Stem cells generally are self-renewing primitive cells that can develop into functional, differentiated cells. Human embryonic stem cells (hESCs), which are derived from very early stage embryos called blastocysts, are unique because:
they are pluripotent, which means they can develop into all cells and tissues in the body, and
they self-renew indefinitely in the undifferentiated state because they express high levels of telomerase.
The ability of hESCs to divide indefinitely in the undifferentiated state without losing pluripotency is a unique characteristic that distinguishes them from all other stem cells discovered to date in humans. We have demonstrated that hESCs express telomerase continuously, a characteristic of immortal cells. Other stem cells such as blood or gut stem cells express telomerase at very low levels or only periodically; they therefore age, limiting their use in research or therapeutic applications. hESCs can be expanded in culture indefinitely and hence can be banked for scaled product manufacture.

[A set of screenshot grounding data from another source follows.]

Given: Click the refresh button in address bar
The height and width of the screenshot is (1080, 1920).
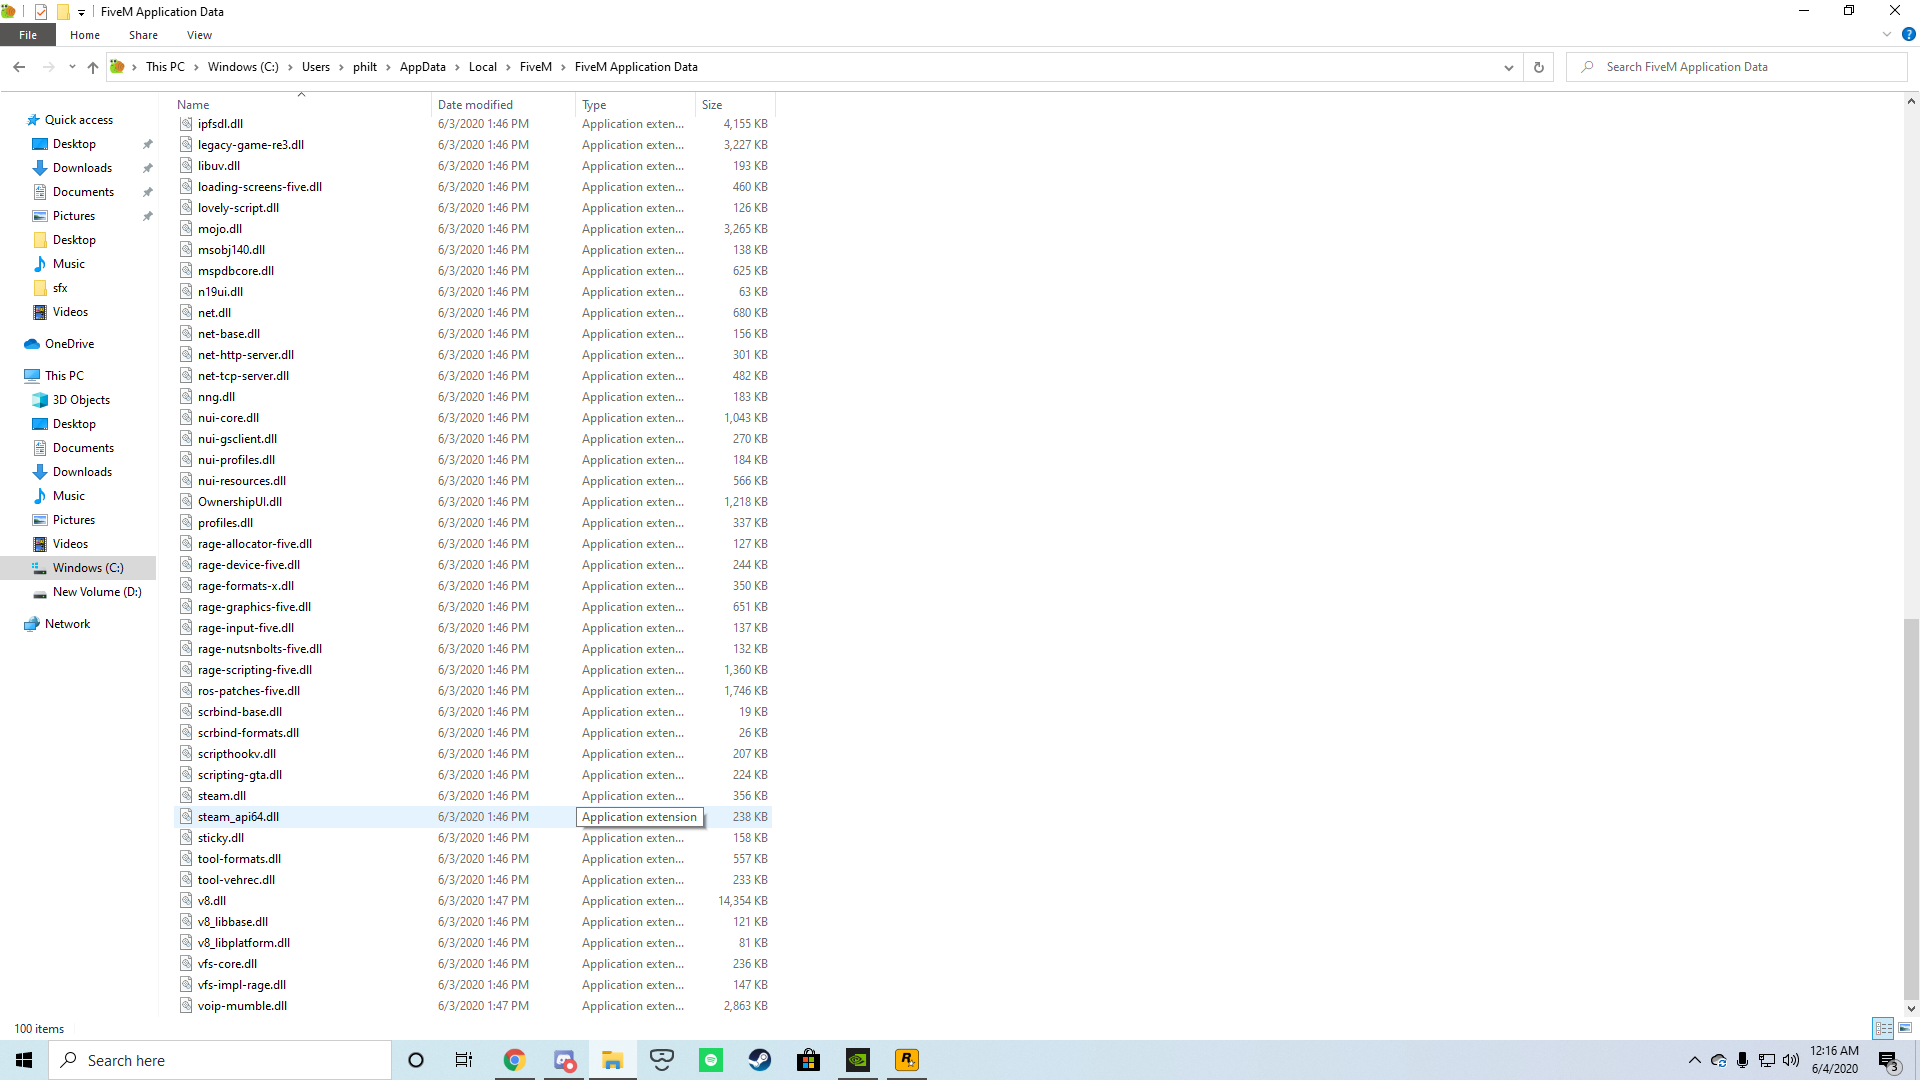Looking at the screenshot, I should 1538,67.
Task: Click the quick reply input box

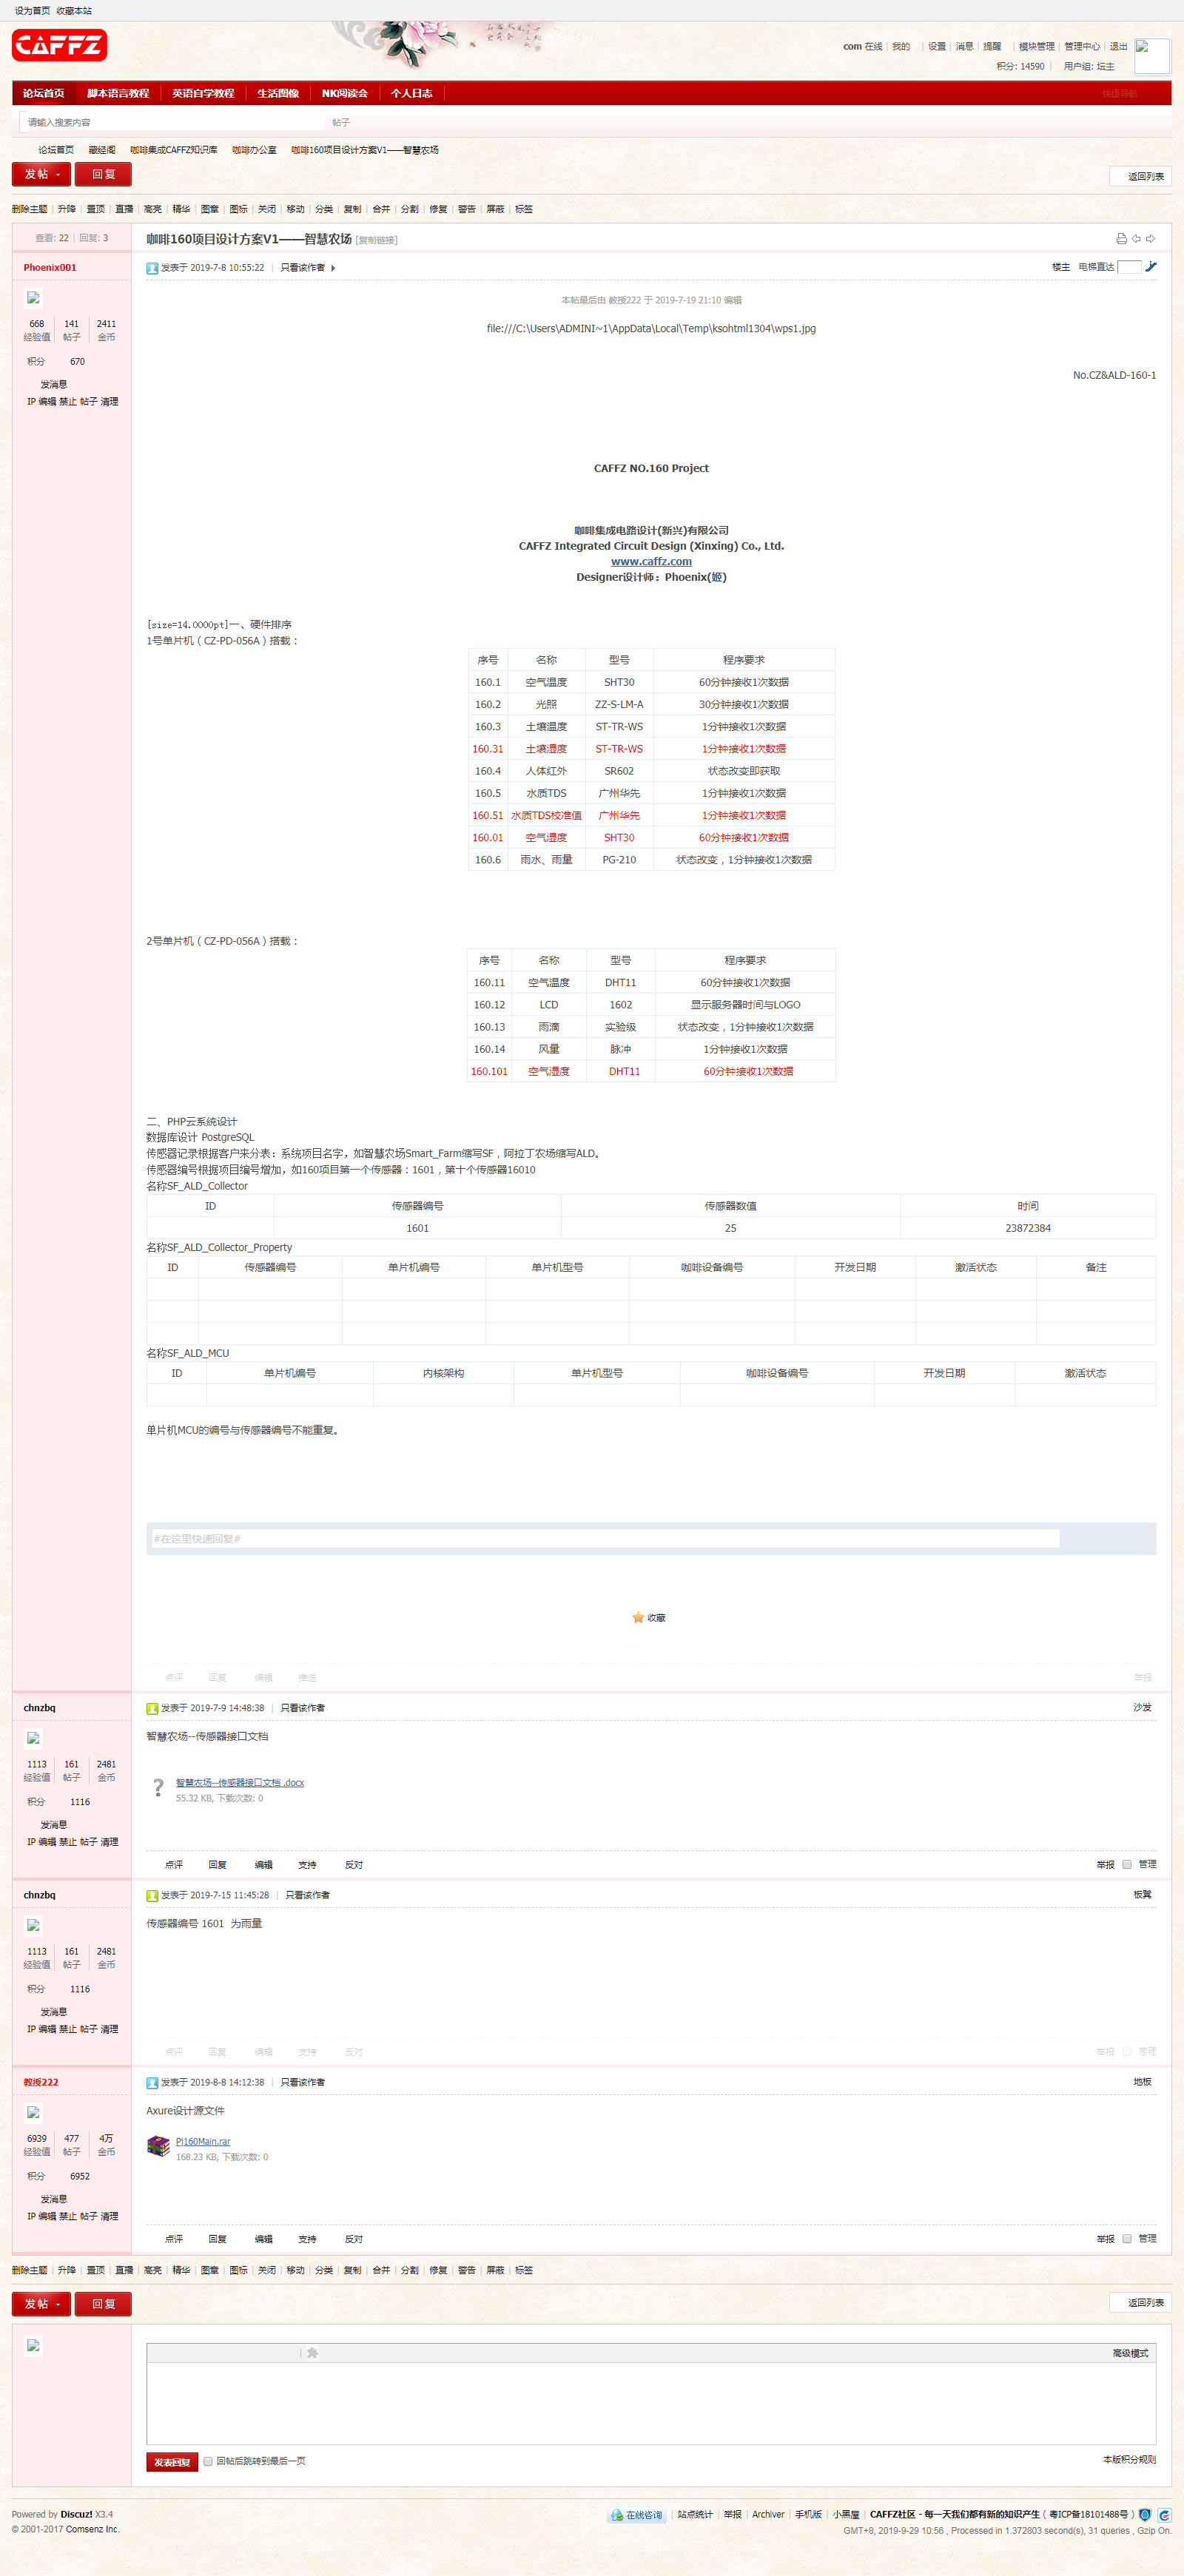Action: [x=600, y=1539]
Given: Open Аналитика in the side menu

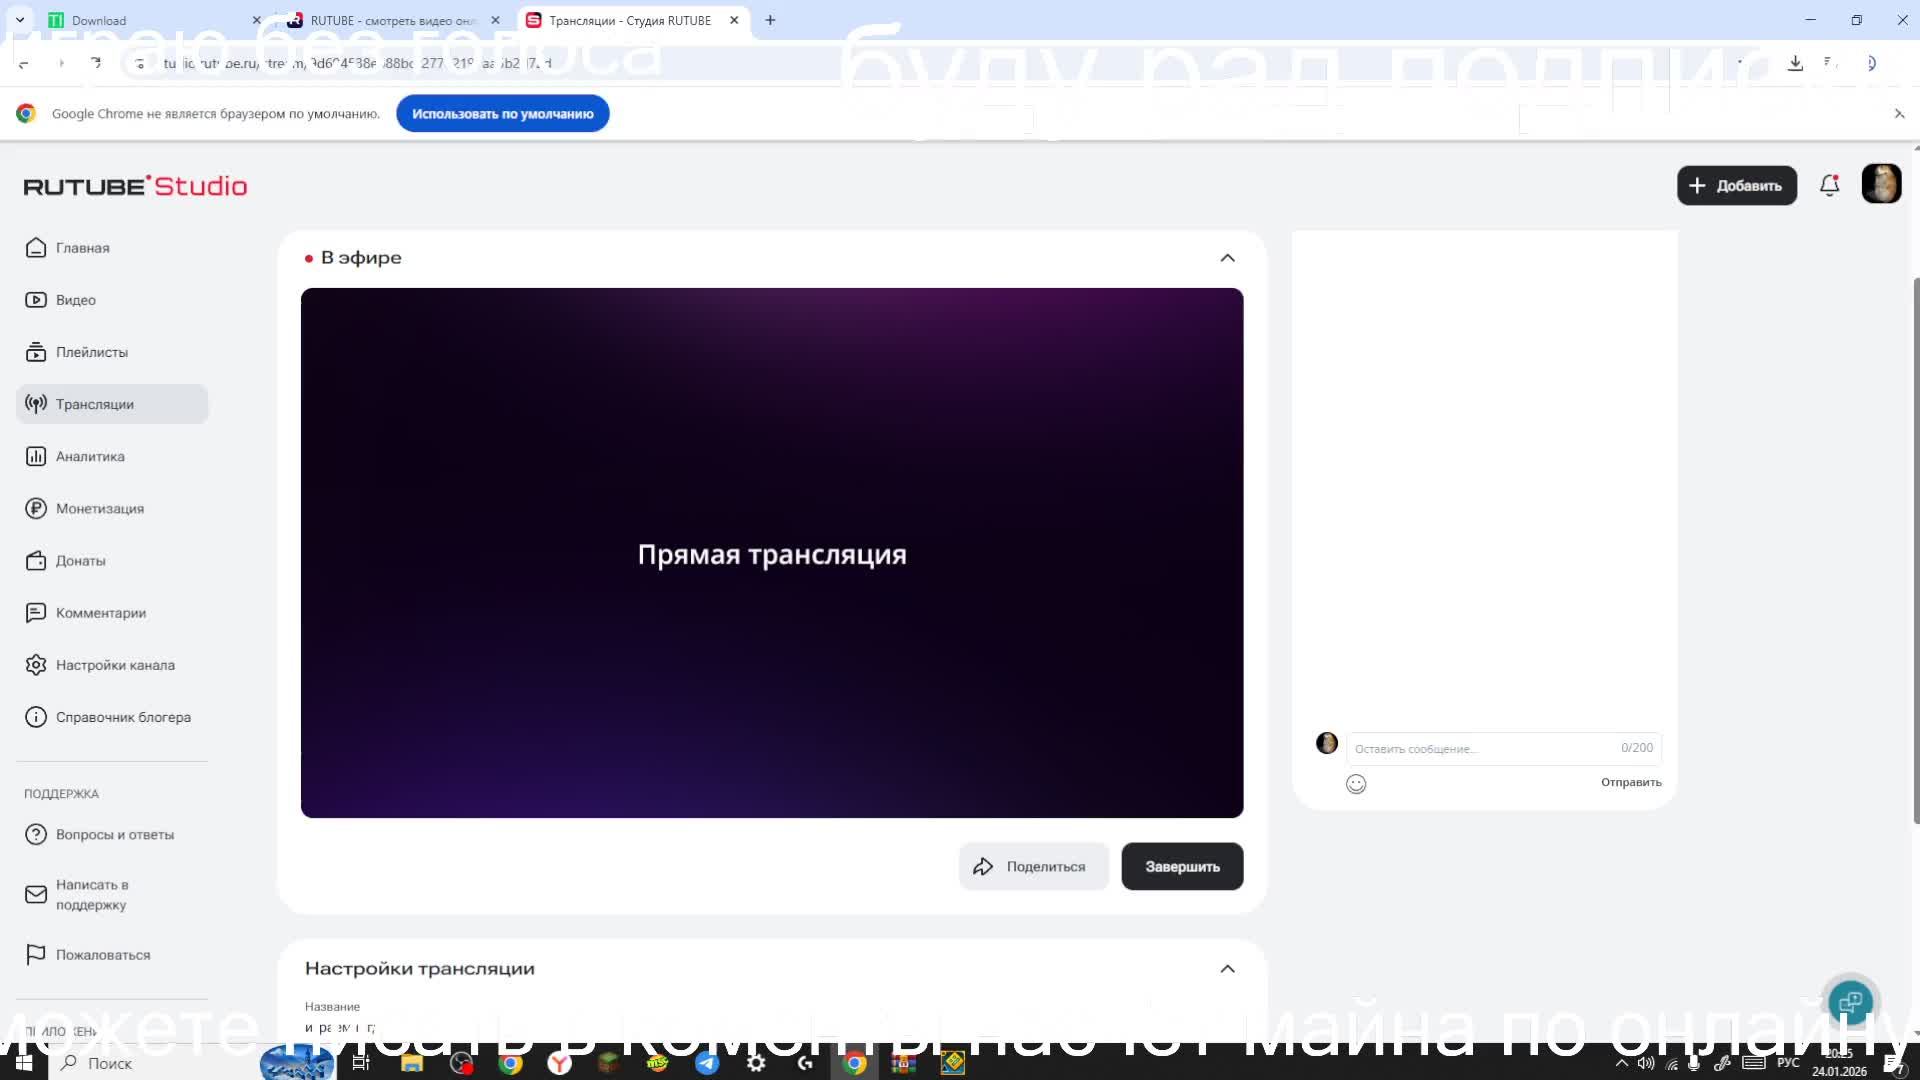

We intend to use human embryonic stem cell technology to enable the development of transplantation therapies by providing standard starting material for the manufacture of therapeutic cells and facilitate pharmaceutical research and development practices by providing cells for disease models and screening, and for assigning function to newly discovered genes.
We have developed proprietary methods to grow, maintain, and scale the culture of undifferentiated hESCs that use feeder cell-free and serum-free media with chemically defined components. Moreover, we have developed scalable processes to differentiate these cells into therapeutically relevant cells. We have developed cryopreserved formulations of hESC-derived cells to enable our business model of delivering "on demand" cells for therapeutic use. Under our collaboration with Corning Life Sciences, a division of Corning Incorporated, we are working together to develop synthetic growth surfaces to replace the biological surface coatings that are widely used today to grow hESCs.
We and our collaborators are testing six different hESC-derived therapeutic cell types in animal models. In five of these cell types we have demonstrated efficacy, as evidenced by durable engraftment or functional improvements of the treated animals. We are planning a clinical trial of GRNOPC1, our hESC-derived therapy targeted for the treatment of acute spinal cord injury. Click here for clinical trial information.
Geron's second hESC product, GRNCM1, is a population of cardiomyocytes, the contractile cells of the heart, which is intended for drug screening and the treatment of patients with myocardial disease. Geron also has made substantial progress in deriving pancreatic islet â cells for diabetes and dendritic cells for two applications, including cancer immunotherapy and graft acceptance (to prevent immune rejection of the other cell types used in therapeutic applications). With our collaborators in the United Kingdom at the University of Edinburgh, we are deriving osteoblasts for osteoporosis, chondrocytes for osteoarthritis and hepatocytes for liver failure and metabolism and toxicity testing of drug compounds. In 2008, the University of Edinburgh received a grant of £3.6 million from the UK Stem Cell Foundation, with funding from the Medical Research Council and Scottish Enterprise to conduct preclinical safety and efficacy studies in our collaboration.
Geron's hESCs were derived by our collaborators from donated in vitro fertilized blastocysts (very early-stage embryos). We currently have nine hESC lines; most of our development work so far has focused on three of those lines.